The Poll Bludger is not persuaded. It is axiomatic that leaked party polls are to be taken with a grain of salt, for reasons which hardly need explaining. Most of those reporting the Liberal figures seem to be conscious of this, with the Sydney Morning Herald providing a nice quote from Alex McTaggart about "a plot to scare the little old ladies into voting Liberal". I have a very particular theory on this occasion, which rests on two pillars – firstly, that the best lies are based on a foundation of truth; secondly, that political parties know this (and much else about the art of deception) better than anyone. On this basis, I suggest that the Liberals have indeed conducted polling that has them on 46.5 per cent, but that this is on the primary rather than the two-party preferred vote. This sounds about right – a sobering 12.9 per cent primary vote slump that would give the Liberals no cause for optimism about the 2007 election, but not enough to threaten their hold on so safe a seat. It would not be too hard to persuade an inquisitive journalist that all minor candidate votes should indeed be added to McTaggart’s two-candidate preferred score, since they will all "give" him their preferences. But in reality, 46.5 per cent would be enough for Nicolaou to win quite easily.

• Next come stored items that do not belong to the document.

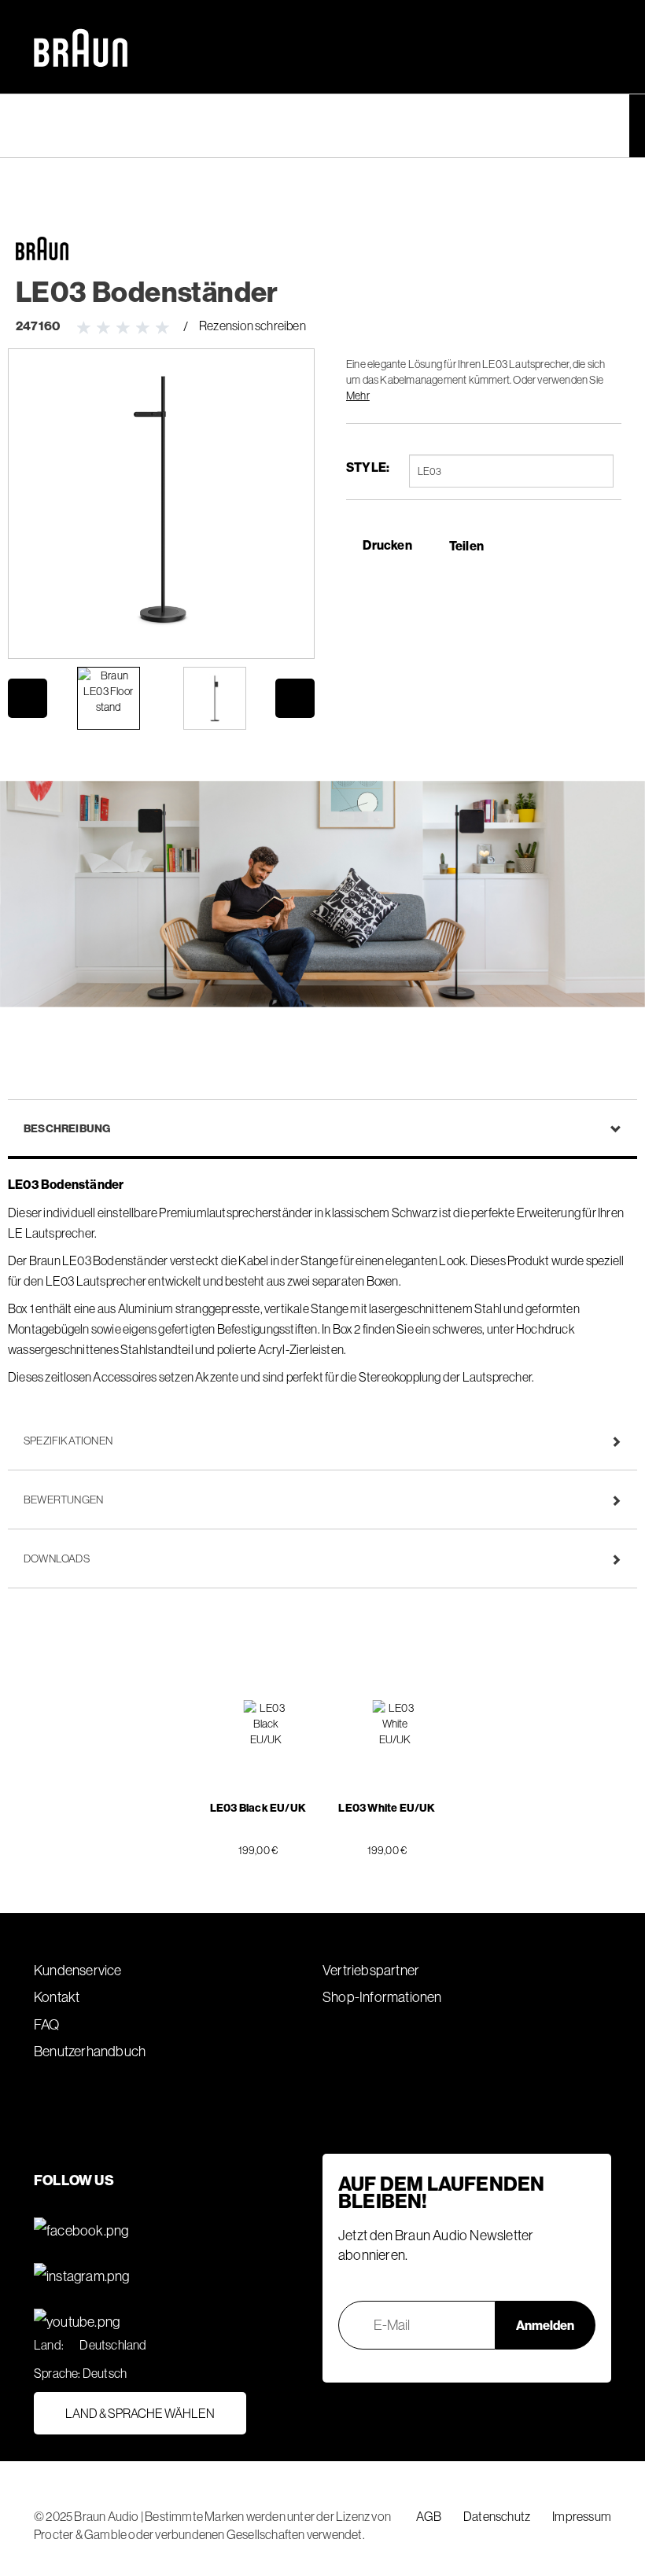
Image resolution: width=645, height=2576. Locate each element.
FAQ (47, 2024)
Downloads (57, 1558)
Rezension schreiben (252, 325)
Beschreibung (67, 1128)
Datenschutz (496, 2516)
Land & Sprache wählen (140, 2413)
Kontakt (56, 1997)
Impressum (581, 2516)
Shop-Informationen (382, 1997)
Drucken (386, 545)
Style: (367, 467)
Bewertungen (63, 1499)
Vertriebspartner (370, 1970)
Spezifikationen (68, 1440)
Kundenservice (78, 1970)
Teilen (466, 545)
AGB (428, 2516)
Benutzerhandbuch (90, 2051)
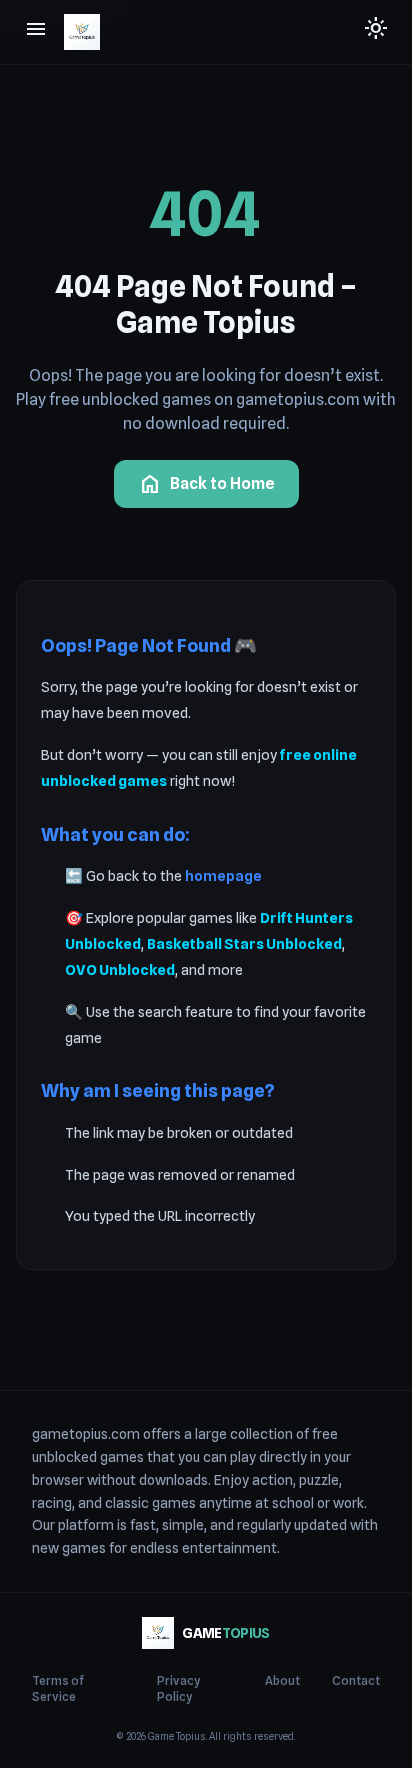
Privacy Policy (178, 1688)
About (282, 1680)
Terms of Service (58, 1688)
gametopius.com (86, 1434)
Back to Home (206, 484)
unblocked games (88, 1457)
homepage (223, 875)
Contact (356, 1680)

This brings us back to the Nat Young precedent. Leaving aside the fact that some who will vote next Saturday were not even born in 1986, it is worth noting that Young actually fell some way short with 46.9 per cent of the two-candidate vote – an excellent result, but still a clear victory for the Liberals. More importantly, this was in the days when the opportunities of optional preferential voting had yet to catch on. Young gathered 72 per cent of preferences from the 33 per cent who voted for other candidates, with an exhaustion rate of just 4.1 per cent. These days, a third of that vote can be expected to disappear courtesy of those who "just vote one". Even assuming the Liberal poll results are not completely fictitious, it would be quite astonishing if they honestly accounted for this.